Two Junes ago, the Bauer team got together for their product camp, which they have twice a year; where they discuss product and where it is and where it's going. All of the category teams were issued a challenge - from R/D, Product and Marketing, that if there was an absence of a budget and limitations in current production methods, what would they create that would be the highest-performing product in their category.

They assembled into teams and 3 weeks later, they had to present a concept. The concept had to show how it was innovative, the core benefits of said concept, and create a "budget" for it - they discovered that by going over their current budget by 3-4x, it really got the creative juices flowing. At the end of the day, the whole idea was to learn from it and have things trickle down to future product.

Mind you, Bauer already does this; they have a 3 to 5 year period in which they have been working on the next thing. This was much more accelerated, obviously.

The three categories that won were skate, protective and goal.

Skate -

It is a brand new skate from the ground up. The Supreme MX3 weighs at 695g at a size 8. It has 5 layers of Curv composite, then foam. The OD1N skate comes in at 500g - essentially a 200g weight reduction from the lightest skate on the market currently. 3 layers of Curv, new foams, and the ankle sheet internally is Curv as well. Supreme-style tongue (but if a player, such as Ovechkin, likes his double felt, he's got that on the boot) and a newer injected facing. The skate does not have an outsole; it is integrated into the holder, which is a carbon fiber holder with a molded, thinner blade, which is sharpenable, however, not serviceable.

The holder is designed to last for the Olympics, and that's it. They can get 30 sharpenings out of it; Bauer collaborated with Blackstone to build a special jig to be able to sharpen it. The players' equipment managers on their respective NHL and country's teams will have the jig.

What's even more interesting is that every holder is laid up differently. They worked with every player and their equipment manager; their preferences are dialed into the holder; so for instance, if Backstrom skates with, say, a 11' radius and down forward 1/16", and likes a stiff holder, that's what he's on. If Toews likes the complete opposite, his holder comes like that out of the box.

Protective -

What the protective team discovered is that 54-58% of the weight the average player carries on them during a game is in protective. They took it down to the simplest of thoughts - how does a player get dressed, and what does he put on? They put on a base layer, then multiple sets of pads with multiple layers of material within said pads - up to 8 layers in some. So they shot for a 40% weight reduction without sacrificing protection, all the while making it efficient.

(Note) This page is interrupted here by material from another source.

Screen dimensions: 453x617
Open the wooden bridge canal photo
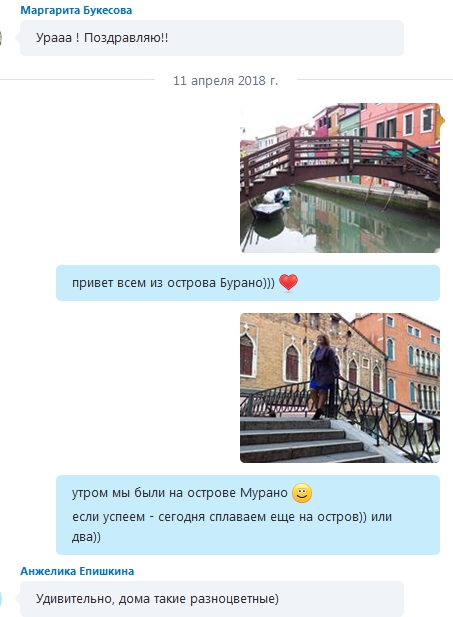(x=340, y=177)
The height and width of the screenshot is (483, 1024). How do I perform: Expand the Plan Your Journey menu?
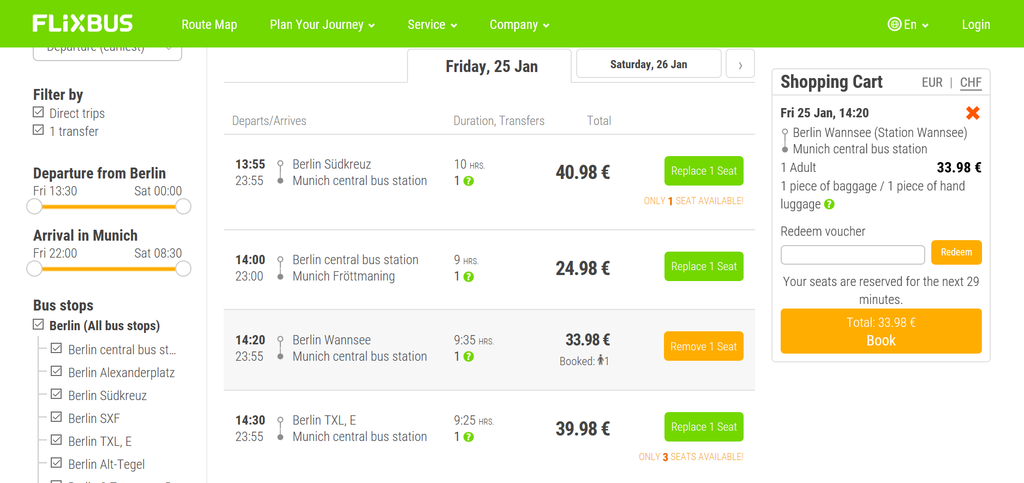point(322,25)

They invested in 3d scanners and mapped out every player, and built a suit to their spec. It starts with a base layer with a new style foam as the base, integrated into the base layer. Then the team designed outer plates of Curv composite as the outer layer, which are the carbon pieces that you saw them strap on in the video. They did have to add foam on top to meet IIHF spec. They brought it down to 46% weight reduction; reducing 19% of the player's carrying weight, and an overall 35% weight reduction.

Goal -

I couldn't get the goal team in on the conference call, but was filled in; it's a molded foam construction, which is exposed completely. Henrik Lundqvist has been wearing it skinned as a T1 NXG pad for the past 2.5 weeks; he wanted to use them immediately after the first time he used them. They are 50% lighter than any elite level conventional pad on the market; they were able to quantify what the weight savings did for him; they calculated a 1.5" travel reduction - so, basically he gained a width of a puck in distance traveled based on the weight.

Now, here's the kicker. This is for the Sochi Olympics. THIS WON'T BE A RETAIL PRODUCT. I know there's been a TON of misinformation being spread out there (and I bit my tongue) about this being a retail line. It isn't; the chances are extremely high you'll never see, let alone touch this stuff. This project was created to see what is the craziest thing that can be created, and have a purpose. It's similar to concept cars in the auto industry; you make something crazy and then throughout the years you start to see some of the concepts trickle down to retail. What Bauer discovered throughout this was that they could actually take it further than a concept and actually apply it to on-ice use, validate it and show a marked improvement in performance.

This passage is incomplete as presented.